Al oír esto, tanto Qu como Wan presentían que algo andaba mal.
Ning Lang continuó: "Han pasado cientos de años. El Reino de Beihai desapareció hace mucho tiempo, al igual que la dinastía anterior. No puede durar para siempre. Sin el sello imperial y el pueblo, ¿cómo se puede restaurar el reino? Si se entra en guerra ahora, solo puede considerarse injusto e inmoral, una invasión a la dinastía imperial".
"¿Quién dice que no tenemos tierra ni gente? ¿Acaso Dongming no tiene gente?", gritó Wan Ai.
Ning Lang lo miró: Después de quinientos años, ya son nativos de Dongming. Su país está en el mar y su hogar en la isla. No querrían ir contigo a una dinastía que desconocen por completo.
"¡Por supuesto que me gustaría!", exclamó Van Ey.
Pero la multitud estalló en carcajadas. "¡Soy un maestro de las artes marciales, puedo ir a cualquier parte! ¡Ja! ¡Si no fuera por Lan Yin Bi Yue, preferiría morir antes que venir a esta miserable isla!"
Joven Maestro Ning, ha ido demasiado lejos. Nuestra tierra y nuestra gente son asunto nuestro. Qu Huailiu: Simplemente no puedo estar de acuerdo con su crítica a las intenciones de nuestros antepasados.
Ning Lang dijo con impotencia: No me estoy desviando del tema. Solo quería decir que la gente de Dongming vive en paz y felicidad, y les va muy bien. ¿Por qué involucrarlos en la guerra?
Ning Lang alzó la vista hacia Yun Wuyai, observándolo fijamente.
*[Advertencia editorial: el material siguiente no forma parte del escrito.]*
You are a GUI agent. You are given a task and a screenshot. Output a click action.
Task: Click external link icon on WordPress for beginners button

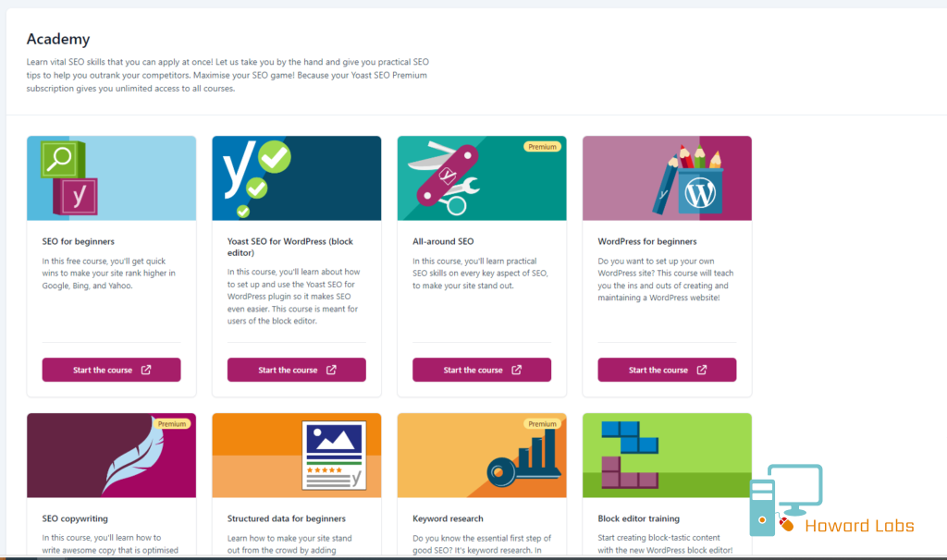coord(702,370)
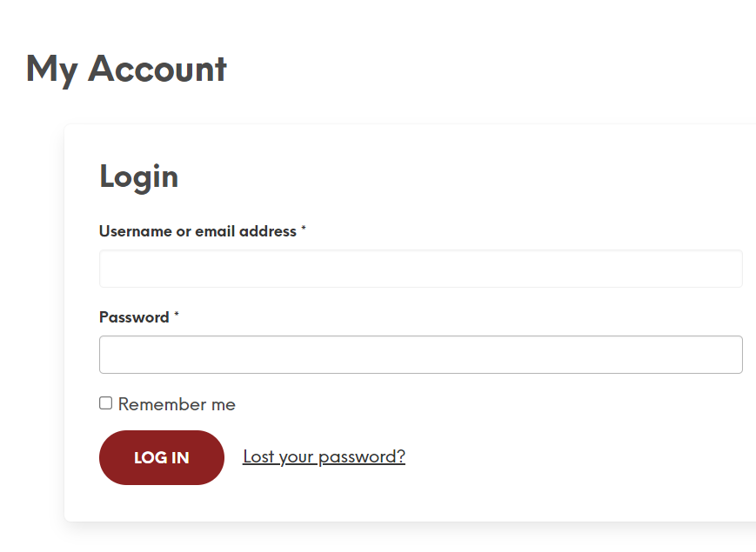
Task: Click the 'Password' field label
Action: 134,317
Su mirada carecía por completo de cualquier atisbo de restauración del reino o preocupación por el pueblo; solo le importaba el trono. ¿Acaso no era eso egoísmo?
Bien dicho
Eso es lo que dijiste, chico.
Elogios heroicos
Qu Huailiu y Wan Ai apretaron los dientes al oír esto, pero quedaron momentáneamente atónitos por las palabras y no pudieron refutarlas a tiempo.
Yun Wuyai miró a Ning Lang en silencio.
Sin nombre, Cielo de otoño, Viento del ministro del sur, Yuwen Lindong, Paso de Lie Chitang.
—No sé cómo es un emperador —dijo Ning Lang de nuevo, con el rostro ligeramente sonrojado, pero con la mirada firme y brillante.
Pero creo que un buen emperador debería preocuparse por el pueblo. Porque... lo único que quiere el pueblo es tener suficiente para comer y vestirse.
Tras el discurso de Ning Lang, la multitud volvió a aplaudir.
Vale, vale
Esos elogios hicieron que Yuwen Luo y You Rong hicieran que Ning Lang se sentara y le dijeran alegremente: "¡Ning, de verdad eres mi buen hermano menor!".
Ning Lang se rascó la cabeza de nuevo, sin atreverse a mirar a nadie.
"Ay, dicen que hasta un perro saltaría un muro cuando se ve acorralado. ¿Quién iba a pensar que Ning Lang se volvería tan listo?" Lan Qi suspiró.
Puede que Ning Lang no sea considerado particularmente inteligente, pero en algunos aspectos, podría ser considerado superior a nosotros. (Ming Erdao)
¡Oh! Es raro ver al Segundo Joven Maestro tener una opinión tan alta de alguien. Lan Qi giró la cabeza.